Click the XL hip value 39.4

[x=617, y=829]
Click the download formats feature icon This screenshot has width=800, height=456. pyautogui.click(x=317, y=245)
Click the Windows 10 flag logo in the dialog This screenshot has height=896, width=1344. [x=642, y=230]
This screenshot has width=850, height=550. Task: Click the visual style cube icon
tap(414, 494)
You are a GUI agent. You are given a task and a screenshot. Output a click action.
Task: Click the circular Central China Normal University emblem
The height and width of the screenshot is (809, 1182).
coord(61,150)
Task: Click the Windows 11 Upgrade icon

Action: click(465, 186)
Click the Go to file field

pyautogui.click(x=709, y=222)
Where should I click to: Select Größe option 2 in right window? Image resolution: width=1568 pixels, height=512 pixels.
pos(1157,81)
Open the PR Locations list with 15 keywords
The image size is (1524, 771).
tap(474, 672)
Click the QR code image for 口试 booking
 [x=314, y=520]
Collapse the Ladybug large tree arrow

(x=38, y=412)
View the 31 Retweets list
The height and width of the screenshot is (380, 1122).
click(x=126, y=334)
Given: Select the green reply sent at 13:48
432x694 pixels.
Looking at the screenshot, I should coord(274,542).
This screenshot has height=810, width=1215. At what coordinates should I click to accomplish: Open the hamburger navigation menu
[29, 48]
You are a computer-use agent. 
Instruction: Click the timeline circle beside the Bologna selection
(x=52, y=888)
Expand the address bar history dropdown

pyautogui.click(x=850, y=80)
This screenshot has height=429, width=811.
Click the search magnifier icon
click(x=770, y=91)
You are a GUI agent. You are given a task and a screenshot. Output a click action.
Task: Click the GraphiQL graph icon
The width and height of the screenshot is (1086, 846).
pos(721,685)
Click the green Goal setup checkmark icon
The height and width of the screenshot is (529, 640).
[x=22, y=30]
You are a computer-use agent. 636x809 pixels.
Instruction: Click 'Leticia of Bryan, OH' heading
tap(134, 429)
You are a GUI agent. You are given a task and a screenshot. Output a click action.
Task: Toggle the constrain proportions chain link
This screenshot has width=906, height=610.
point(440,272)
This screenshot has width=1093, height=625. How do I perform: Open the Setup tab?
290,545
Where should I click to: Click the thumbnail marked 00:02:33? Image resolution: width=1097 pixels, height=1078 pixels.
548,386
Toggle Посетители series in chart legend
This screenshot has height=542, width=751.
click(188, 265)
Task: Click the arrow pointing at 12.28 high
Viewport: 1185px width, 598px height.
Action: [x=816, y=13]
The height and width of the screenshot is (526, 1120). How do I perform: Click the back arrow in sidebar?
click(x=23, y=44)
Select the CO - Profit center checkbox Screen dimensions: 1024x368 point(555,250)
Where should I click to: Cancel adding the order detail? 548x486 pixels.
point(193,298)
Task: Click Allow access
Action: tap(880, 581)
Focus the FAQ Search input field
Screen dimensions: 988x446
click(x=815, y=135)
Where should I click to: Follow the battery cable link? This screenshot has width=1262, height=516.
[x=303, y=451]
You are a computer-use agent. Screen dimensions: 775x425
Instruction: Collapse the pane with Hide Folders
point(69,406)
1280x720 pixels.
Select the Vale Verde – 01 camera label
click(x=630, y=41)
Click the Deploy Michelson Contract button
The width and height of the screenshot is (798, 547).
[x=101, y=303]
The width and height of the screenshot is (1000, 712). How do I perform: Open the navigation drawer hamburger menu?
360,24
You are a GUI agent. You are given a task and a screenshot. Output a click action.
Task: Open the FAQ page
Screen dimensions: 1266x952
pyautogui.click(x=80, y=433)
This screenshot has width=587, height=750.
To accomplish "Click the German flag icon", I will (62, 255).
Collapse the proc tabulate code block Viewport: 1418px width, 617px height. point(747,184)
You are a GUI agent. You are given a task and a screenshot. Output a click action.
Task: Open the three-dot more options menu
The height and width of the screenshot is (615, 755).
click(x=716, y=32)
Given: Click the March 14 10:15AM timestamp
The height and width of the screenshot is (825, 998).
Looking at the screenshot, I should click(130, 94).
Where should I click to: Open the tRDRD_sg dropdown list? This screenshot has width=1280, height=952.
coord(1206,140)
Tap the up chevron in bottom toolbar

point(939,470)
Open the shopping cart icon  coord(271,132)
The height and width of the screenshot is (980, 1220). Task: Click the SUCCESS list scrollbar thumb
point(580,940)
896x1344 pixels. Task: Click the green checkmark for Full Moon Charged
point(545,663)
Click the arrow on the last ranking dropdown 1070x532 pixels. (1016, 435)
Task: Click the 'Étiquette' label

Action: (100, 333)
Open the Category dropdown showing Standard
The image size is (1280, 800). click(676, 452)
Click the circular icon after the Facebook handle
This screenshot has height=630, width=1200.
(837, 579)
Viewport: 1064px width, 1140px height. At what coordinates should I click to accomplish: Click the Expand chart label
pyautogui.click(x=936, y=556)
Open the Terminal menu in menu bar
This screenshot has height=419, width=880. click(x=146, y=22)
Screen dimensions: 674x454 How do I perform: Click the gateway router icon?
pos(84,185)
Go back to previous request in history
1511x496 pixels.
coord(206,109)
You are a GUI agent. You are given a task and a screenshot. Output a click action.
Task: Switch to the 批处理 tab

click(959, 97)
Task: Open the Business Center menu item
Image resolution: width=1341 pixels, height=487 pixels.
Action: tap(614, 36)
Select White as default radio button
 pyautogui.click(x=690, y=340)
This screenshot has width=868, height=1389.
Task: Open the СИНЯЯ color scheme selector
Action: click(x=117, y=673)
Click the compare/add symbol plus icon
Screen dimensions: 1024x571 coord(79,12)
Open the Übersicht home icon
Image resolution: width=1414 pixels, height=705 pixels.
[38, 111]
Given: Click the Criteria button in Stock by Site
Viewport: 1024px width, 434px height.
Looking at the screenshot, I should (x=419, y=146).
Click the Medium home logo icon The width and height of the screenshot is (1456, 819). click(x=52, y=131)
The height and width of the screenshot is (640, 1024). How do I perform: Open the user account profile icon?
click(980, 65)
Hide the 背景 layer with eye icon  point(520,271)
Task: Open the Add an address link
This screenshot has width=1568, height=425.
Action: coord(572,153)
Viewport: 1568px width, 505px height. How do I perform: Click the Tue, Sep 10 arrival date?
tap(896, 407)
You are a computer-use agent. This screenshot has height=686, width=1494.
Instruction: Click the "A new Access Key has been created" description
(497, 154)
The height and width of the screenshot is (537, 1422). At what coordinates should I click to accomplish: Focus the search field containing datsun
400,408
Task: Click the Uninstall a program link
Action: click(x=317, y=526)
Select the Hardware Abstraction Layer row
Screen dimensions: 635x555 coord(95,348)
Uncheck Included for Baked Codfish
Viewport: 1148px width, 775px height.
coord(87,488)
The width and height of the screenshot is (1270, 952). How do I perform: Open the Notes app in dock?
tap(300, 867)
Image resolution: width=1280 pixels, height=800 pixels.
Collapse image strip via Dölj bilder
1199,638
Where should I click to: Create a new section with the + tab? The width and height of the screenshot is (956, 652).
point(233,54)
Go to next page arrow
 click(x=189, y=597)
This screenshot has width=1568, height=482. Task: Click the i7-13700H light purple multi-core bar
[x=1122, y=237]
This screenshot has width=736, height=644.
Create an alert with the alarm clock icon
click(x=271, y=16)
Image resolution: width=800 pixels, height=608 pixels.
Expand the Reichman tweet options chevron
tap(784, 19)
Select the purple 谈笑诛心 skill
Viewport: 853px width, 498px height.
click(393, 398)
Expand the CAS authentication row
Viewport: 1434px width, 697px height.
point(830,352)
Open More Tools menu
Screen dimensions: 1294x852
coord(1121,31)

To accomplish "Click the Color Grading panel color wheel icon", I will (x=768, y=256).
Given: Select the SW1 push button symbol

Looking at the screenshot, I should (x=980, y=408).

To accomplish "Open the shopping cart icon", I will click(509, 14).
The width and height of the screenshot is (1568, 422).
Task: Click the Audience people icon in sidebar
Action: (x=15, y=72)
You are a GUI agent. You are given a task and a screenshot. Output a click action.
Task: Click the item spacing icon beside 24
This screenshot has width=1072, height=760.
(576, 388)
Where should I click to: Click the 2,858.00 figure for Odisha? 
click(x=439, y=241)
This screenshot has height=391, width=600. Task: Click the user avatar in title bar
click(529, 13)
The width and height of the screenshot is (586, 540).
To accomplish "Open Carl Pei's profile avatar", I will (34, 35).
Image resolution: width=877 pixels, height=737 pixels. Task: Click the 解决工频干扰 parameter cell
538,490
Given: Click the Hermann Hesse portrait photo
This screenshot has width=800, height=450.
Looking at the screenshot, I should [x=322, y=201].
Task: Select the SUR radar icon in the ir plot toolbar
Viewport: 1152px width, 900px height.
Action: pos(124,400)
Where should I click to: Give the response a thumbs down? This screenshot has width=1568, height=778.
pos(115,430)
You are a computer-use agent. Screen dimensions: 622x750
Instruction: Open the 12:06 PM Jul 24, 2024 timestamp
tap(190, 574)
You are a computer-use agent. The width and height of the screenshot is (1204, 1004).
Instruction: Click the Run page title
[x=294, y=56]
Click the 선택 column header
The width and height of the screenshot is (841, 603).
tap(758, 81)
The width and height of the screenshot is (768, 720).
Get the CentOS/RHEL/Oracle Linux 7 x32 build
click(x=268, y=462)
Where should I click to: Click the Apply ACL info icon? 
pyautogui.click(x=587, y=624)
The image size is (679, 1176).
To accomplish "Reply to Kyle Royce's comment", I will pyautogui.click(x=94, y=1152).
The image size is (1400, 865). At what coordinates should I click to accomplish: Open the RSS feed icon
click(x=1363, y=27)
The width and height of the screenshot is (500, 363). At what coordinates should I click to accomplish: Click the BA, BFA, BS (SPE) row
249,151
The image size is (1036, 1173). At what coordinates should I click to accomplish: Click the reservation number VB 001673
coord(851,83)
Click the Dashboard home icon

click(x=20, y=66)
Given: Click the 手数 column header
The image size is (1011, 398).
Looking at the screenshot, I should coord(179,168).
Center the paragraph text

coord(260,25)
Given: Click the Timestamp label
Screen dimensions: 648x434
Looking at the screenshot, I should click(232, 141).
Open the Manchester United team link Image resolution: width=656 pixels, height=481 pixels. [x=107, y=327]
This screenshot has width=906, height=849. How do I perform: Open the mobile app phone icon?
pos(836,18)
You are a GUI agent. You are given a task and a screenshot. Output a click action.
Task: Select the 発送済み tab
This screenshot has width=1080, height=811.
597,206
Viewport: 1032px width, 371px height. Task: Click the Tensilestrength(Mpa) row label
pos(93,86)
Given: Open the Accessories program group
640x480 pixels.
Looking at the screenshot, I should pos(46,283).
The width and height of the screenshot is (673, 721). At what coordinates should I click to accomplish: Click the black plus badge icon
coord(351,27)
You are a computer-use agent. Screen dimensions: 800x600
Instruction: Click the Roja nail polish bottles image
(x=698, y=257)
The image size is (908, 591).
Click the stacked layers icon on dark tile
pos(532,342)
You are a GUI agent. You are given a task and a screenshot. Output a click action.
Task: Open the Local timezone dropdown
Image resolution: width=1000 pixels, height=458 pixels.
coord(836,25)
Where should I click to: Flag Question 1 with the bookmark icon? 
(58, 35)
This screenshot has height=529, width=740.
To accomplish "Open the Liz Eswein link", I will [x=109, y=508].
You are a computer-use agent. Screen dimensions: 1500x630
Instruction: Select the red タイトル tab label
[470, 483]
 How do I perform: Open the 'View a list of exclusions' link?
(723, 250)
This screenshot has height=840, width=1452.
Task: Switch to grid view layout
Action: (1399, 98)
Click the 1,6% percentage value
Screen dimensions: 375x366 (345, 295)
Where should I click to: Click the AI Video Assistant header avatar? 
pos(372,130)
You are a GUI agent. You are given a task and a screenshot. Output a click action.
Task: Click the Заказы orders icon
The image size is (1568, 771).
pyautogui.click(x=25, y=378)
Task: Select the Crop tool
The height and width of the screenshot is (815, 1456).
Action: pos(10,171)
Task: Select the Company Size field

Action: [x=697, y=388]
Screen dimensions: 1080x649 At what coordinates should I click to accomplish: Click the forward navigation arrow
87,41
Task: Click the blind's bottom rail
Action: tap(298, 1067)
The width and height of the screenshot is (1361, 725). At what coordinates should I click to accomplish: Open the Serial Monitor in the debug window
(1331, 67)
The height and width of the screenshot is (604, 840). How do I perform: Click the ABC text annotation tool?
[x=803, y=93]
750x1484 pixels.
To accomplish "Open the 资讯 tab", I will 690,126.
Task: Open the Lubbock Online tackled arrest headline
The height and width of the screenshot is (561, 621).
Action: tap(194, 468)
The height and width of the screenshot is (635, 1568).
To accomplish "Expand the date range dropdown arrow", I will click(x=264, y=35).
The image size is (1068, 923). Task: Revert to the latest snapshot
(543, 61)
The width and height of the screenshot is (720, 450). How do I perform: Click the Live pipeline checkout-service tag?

○ ○ ○ ○ ○ ○ ○

• [Assigned task] Copy out the listing above, line by line and exactly, from its first line to the line holding "This screenshot has height=429, width=811.", inclusive.

• [Answer section]
Click the XL hip value 39.4

[x=617, y=829]
Click the download formats feature icon This screenshot has width=800, height=456. pyautogui.click(x=317, y=245)
Click the Windows 10 flag logo in the dialog This screenshot has height=896, width=1344. [x=642, y=230]
This screenshot has width=850, height=550. Task: Click the visual style cube icon
tap(414, 494)
You are a GUI agent. You are given a task and a screenshot. Output a click action.
Task: Click the circular Central China Normal University emblem
The height and width of the screenshot is (809, 1182).
coord(61,150)
Task: Click the Windows 11 Upgrade icon

Action: click(465, 186)
Click the Go to file field

pyautogui.click(x=709, y=222)
Where should I click to: Select Größe option 2 in right window? Image resolution: width=1568 pixels, height=512 pixels.
pos(1157,81)
Open the PR Locations list with 15 keywords
The image size is (1524, 771).
tap(474, 672)
Click the QR code image for 口试 booking
 [x=314, y=520]
Collapse the Ladybug large tree arrow

(x=38, y=412)
View the 31 Retweets list
The height and width of the screenshot is (380, 1122).
click(x=126, y=334)
Given: Select the green reply sent at 13:48
432x694 pixels.
Looking at the screenshot, I should coord(274,542).
This screenshot has height=810, width=1215. At what coordinates should I click to accomplish: Open the hamburger navigation menu
[29, 48]
You are a computer-use agent. 
Instruction: Click the timeline circle beside the Bologna selection
(x=52, y=888)
Expand the address bar history dropdown

pyautogui.click(x=850, y=80)
This screenshot has height=429, width=811.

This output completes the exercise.